A Justiça determinou o bloqueio e o sequestro de até R$ 20 milhões em bens e ativos financeiros pertencentes a um grupo familiar e a empresas suspeitas de fraudar contratos de prestação de serviços de coleta, transporte e destinação final de resíduos sólidos no Rio Grande do Sul. A medida cautelar, solicitada pelo Ministério Público do Rio Grande do Sul (MPRS), foi divulgada na tarde de quinta-feira (25), poucas horas após a deflagração da Operação Reciclagem. A ofensiva cumpriu mandados de busca e apreensão em oito municípios gaúchos e resultou no recolhimento de aproximadamente R$ 100 mil em espécie, incluindo cédulas de reais, euros e cheques, além de dispositivos eletrônicos e documentos.
As investigações, conduzidas pela Promotoria de Justiça Especializada Criminal de Porto Alegre, apontam que os investigados continuaram operando o esquema criminoso mesmo após tomarem ciência das apurações em andamento. Para blindar os valores obtidos de forma ilícita, o grupo utilizava estratégias de ocultação patrimonial e lavagem de dinheiro, realizando a transferência sistemática de bens móveis e imóveis para o nome de parentes, terceiros e entre contas de empresas interligadas que pertenciam ao mesmo núcleo familiar.
O Ministério Público identificou que o modelo de atuação da organização criminosa consistia em simular concorrência em processos licitatórios por meio do rodízio de empresas controladas pelo próprio grupo. Uma vez assinados os contratos, eram aplicadas práticas fraudulentas como o "lixo fantasma", que consistia no faturamento de volumes de resíduos sólidos muito superiores aos que eram efetivamente recolhidos das ruas. Os envolvidos também realizavam pesagens múltiplas de um mesmo caminhão de coleta para gerar cobranças em duplicidade e elevar os ganhos. Um levantamento técnico anexado ao processo revelou que os contratos auditados apresentavam um sobrepreço estimado em cerca de 40% em relação aos valores de mercado.

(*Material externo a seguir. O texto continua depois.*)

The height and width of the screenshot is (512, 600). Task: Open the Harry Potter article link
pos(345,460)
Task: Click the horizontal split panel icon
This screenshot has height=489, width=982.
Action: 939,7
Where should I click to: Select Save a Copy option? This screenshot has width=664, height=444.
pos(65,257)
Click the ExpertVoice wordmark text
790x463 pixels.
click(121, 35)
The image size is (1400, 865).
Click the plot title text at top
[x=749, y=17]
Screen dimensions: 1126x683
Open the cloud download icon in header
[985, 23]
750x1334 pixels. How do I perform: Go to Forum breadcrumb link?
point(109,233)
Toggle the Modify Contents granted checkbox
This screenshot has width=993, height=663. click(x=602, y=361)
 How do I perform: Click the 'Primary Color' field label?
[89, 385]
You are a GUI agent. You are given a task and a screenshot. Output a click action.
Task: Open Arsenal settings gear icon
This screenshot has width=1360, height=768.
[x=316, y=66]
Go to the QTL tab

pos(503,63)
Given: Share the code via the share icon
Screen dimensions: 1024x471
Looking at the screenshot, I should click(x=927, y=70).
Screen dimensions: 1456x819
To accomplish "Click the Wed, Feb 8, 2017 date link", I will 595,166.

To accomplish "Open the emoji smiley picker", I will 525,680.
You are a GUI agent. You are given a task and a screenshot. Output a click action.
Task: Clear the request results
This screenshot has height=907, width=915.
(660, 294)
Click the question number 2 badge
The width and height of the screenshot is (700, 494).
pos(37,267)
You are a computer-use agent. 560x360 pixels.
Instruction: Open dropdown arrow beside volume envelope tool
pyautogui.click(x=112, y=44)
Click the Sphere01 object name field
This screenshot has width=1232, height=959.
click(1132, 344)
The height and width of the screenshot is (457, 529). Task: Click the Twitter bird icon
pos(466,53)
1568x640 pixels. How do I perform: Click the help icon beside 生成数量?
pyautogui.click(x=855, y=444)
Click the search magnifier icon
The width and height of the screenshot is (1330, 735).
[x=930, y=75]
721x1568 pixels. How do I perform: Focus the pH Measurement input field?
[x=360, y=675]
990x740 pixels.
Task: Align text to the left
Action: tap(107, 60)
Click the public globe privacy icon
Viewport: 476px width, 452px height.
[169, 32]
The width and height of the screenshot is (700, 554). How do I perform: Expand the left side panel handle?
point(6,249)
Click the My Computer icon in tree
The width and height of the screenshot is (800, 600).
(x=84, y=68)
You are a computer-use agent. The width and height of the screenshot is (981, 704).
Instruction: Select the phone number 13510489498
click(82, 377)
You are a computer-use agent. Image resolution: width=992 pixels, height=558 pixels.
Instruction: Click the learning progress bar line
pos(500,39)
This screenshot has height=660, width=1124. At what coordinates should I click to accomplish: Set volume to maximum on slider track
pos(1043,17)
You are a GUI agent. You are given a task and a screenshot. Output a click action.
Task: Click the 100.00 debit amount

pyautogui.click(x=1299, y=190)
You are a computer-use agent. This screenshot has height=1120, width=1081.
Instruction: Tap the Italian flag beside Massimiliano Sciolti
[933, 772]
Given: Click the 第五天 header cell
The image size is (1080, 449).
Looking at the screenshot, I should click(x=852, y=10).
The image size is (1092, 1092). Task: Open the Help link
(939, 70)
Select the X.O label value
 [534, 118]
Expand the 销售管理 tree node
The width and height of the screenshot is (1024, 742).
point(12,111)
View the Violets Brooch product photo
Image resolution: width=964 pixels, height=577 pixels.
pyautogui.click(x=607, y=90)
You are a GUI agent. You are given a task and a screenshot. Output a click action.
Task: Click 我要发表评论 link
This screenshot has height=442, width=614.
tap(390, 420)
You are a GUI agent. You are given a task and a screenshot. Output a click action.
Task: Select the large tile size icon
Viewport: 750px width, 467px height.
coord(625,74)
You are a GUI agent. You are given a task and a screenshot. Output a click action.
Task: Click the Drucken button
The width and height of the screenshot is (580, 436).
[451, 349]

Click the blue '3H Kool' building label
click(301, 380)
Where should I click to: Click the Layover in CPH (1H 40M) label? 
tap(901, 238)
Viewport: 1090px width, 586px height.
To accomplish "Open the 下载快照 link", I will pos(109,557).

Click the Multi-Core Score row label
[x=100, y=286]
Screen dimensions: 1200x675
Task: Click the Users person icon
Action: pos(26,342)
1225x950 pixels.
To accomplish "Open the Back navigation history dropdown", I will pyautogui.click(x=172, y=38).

Ao todo, contratos e licitações envolvendo 15 prefeituras gaúchas estão sob a linha de investigação do Ministério Público, abrangendo os municípios de Rosário do Sul, Silveira Martins, Santo Antônio da Patrulha, Torres, Rolante, Terra de Areia, Bom Jesus, Nova Santa Rita, Caraá, São Leopoldo, Três Forquilhas, Bom Princípio, Novo Hamburgo, Nova Hartz e Xangri-Lá. Em manifestações oficiais, as administrações municipais de Rosário do Sul e Silveira Martins esclareceram que não foram alvo de buscas e reforçaram que os municípios constam no processo na condição de vítimas das fraudes praticadas pelas empresas terceirizadas. Os nove investigados que compõem o núcleo da organização poderão responder judicialmente pelos crimes de organização criminosa, fraude em licitações, estelionato em contratos públicos e lavagem de dinheiro.